Verizon, Netflix playing word games about market objectives

editor's corner

Jim O'NeillOh, the games companies play.

Über movie subscription service Netflix (NASDAQ:NFLX) yesterday released its first quarter financial results after the close of market, nearly doubling global earnings from a year earlier, nearly doubling subscribers in the U.S. from a year earlier, and, aw, shucks, just popping revenues 46 percent. Slackers.

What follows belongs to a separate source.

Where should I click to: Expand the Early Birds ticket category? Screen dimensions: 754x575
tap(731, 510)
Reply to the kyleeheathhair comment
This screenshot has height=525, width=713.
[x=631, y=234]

CEO Reed Hastings then spent much of a multi-page letter to investors explaining why the company's continued success-it's seen year-over-year subscriber additions in excess of 25 percent for the past eight quarters, Y-O-Y revenue growth in excess of 21 percent over the same period, and Y-O-Y EPS growth in excess of 29 percent for those eight quarters as well-really shouldn't be seen as a challenge to pay-TV operators.

Hastings wrote: "Given what's happened in the music and newspaper industries, producers of movies and TV shows naturally enough fear Internet services will hurt their existing business. That fear was heightened last year when, during some quarters, total MVPD households in the U.S. contracted for the first time in history..."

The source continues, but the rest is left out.